# Pig Ball Soup



## Davarm (Oct 22, 2011)

Some of you may have read my post in the "Joke Of The Day" about my grandson renaming our Italian Sausage Soup so here is the recipe we use to make it.


Pig Ball Soup

About 1 Pound Italian Pork Sausage
2-3 Quarts Chicken or Beef Stock
1/2 Cup Diced Onions
1 Cup Cooked Beans-rinsed(we use Pinto)
1/2 Cup Diced Carrots
1 Cup Instant Pasta (dehydrated cooked)
1 Cup Chopped Kale or Collard Greens
1 Can Chopped Or Sliced Black Olives(to taste) 
Sprig Fresh Rosemary and Fresh Sage(to taste)
Fennel Seeds(to taste, whole or crushed)
Garlic To Taste
1/4 Stick Butter
Salt To Taste
Olive Oil To Taste


Bring the stock to a boil, roll sausage into balls and drop them in.

When the sausage is cooked through add the remaining ingredients except
the Olive Oil(it can loose its flavor when heated) - add water to the 
pot if needed and bring back to a boil. 

Immediately remove from heat and let sit(covered) for about 15 minutes. 

Just before serving, add olive oil to taste.

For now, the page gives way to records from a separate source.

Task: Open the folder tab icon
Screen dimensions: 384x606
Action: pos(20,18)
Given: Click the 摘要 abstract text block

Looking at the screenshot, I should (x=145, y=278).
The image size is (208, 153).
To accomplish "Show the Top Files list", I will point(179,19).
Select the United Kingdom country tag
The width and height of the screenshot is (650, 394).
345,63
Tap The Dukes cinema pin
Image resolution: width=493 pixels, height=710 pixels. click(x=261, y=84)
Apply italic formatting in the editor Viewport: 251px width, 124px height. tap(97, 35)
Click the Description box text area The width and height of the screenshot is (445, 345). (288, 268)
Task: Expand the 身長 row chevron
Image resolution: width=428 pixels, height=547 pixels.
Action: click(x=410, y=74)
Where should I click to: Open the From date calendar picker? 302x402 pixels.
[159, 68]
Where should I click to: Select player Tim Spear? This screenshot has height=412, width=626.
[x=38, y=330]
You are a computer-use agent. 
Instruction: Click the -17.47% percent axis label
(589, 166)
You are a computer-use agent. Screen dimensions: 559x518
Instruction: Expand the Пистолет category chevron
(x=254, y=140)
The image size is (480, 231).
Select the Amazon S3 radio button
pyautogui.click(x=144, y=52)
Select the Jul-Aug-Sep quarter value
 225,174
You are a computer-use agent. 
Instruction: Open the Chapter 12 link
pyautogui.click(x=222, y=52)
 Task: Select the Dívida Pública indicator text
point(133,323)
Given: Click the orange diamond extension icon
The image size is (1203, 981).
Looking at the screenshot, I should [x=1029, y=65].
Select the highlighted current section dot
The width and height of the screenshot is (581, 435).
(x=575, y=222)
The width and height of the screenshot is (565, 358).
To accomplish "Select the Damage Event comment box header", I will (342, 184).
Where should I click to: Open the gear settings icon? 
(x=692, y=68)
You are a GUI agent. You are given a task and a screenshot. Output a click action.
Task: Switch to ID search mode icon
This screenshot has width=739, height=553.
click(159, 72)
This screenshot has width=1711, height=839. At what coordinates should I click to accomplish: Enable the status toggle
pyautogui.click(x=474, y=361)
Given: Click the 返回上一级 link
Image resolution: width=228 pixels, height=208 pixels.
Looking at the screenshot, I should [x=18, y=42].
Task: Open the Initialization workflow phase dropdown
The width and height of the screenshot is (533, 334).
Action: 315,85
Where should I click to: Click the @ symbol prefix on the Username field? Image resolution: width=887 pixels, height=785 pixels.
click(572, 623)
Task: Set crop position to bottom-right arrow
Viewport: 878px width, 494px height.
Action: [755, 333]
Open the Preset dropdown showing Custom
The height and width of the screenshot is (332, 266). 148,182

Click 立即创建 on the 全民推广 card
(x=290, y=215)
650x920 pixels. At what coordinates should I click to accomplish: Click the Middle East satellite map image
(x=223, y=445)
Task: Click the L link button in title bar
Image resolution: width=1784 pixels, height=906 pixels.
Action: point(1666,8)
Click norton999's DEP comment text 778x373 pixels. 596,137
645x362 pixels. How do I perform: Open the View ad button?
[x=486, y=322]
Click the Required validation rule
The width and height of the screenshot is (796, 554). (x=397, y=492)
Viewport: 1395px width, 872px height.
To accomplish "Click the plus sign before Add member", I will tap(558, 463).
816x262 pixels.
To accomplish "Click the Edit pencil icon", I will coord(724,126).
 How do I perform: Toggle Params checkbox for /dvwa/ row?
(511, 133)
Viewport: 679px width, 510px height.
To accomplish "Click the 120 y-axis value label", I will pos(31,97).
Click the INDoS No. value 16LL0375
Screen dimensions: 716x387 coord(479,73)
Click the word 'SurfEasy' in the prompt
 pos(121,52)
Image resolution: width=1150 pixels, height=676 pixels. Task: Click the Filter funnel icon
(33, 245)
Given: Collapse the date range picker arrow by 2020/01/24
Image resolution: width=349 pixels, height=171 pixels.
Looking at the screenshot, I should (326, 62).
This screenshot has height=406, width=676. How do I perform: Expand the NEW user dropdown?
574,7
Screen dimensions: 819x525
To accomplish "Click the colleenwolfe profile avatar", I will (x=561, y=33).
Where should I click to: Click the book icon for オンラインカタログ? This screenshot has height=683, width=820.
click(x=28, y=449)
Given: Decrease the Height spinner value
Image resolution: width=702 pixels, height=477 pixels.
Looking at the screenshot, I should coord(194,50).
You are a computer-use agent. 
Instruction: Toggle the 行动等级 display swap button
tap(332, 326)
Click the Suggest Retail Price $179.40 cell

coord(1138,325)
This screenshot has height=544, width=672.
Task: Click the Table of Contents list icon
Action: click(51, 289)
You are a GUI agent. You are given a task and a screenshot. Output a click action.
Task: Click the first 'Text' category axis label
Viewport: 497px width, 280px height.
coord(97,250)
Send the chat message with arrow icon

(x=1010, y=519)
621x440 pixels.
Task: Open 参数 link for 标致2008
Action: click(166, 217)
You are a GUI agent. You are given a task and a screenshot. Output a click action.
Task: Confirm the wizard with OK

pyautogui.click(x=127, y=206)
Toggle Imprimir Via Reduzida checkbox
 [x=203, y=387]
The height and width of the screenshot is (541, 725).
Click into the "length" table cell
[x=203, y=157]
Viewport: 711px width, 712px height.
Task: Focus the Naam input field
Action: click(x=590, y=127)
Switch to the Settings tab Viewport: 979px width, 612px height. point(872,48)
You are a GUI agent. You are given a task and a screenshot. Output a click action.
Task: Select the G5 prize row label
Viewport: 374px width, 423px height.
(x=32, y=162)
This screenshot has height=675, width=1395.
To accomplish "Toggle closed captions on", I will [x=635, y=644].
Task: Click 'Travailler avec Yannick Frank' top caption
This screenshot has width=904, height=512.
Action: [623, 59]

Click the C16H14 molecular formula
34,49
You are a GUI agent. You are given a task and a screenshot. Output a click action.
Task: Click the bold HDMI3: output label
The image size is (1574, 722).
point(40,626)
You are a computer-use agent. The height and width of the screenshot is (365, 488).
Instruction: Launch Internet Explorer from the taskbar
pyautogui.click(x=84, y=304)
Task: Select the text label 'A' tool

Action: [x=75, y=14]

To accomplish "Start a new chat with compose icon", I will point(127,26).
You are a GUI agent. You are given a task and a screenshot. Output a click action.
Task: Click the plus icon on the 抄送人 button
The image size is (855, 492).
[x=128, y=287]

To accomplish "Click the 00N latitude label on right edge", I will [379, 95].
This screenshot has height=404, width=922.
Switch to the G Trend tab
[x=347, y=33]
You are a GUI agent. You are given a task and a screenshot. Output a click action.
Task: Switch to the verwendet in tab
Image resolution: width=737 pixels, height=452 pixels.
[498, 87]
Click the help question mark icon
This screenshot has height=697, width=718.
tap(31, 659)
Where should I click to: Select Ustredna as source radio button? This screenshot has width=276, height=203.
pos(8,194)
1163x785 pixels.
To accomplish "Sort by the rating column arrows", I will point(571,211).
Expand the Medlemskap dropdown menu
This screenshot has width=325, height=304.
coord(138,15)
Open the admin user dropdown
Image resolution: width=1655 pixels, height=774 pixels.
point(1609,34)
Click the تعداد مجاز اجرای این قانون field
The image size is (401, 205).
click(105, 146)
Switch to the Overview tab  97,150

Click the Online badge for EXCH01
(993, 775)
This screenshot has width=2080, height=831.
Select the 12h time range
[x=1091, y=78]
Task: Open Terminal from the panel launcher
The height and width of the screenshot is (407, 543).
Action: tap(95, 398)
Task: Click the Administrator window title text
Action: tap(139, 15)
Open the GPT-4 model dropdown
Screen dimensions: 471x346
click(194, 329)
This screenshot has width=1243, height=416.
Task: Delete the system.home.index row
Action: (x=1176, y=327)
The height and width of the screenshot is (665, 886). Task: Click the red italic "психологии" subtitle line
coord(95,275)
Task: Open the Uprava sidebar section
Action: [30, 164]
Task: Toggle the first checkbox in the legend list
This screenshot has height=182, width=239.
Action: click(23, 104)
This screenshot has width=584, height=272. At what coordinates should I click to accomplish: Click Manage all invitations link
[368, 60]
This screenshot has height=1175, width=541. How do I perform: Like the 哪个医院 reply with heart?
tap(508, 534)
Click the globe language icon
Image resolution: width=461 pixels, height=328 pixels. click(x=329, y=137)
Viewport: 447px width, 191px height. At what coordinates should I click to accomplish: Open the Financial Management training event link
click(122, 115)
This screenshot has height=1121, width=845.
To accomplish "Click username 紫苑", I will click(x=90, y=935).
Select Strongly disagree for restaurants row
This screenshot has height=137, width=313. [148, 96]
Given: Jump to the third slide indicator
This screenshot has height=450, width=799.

We like Sweet Italian Pork Sausage and use home made. The spices in my home
made sausage adds a lot of flavor so you may have to do some
adjusting on the spices.


----------



## Jason (Jul 25, 2009)

*whew* I clicked on this one somewhat cautiously, Dave. Glad to see it's a lot more mundane than I was expecting. It sounds really good.


----------



## Davarm (Oct 22, 2011)

It all kind reminded me of the old "Art Linkletter" show "Kids Say The Darndest Things", I was hoping someone else would think it was as funny as I did. lol

I just wish I had a picture of my youngest daughter when he said it!


----------



## *Andi (Nov 8, 2009)

Thanks for the smile!


----------



## cowboyhermit (Nov 10, 2012)

I was actually hoping for a prairie oyster recipe:dunno: 
They make good stew but not sure about soup


----------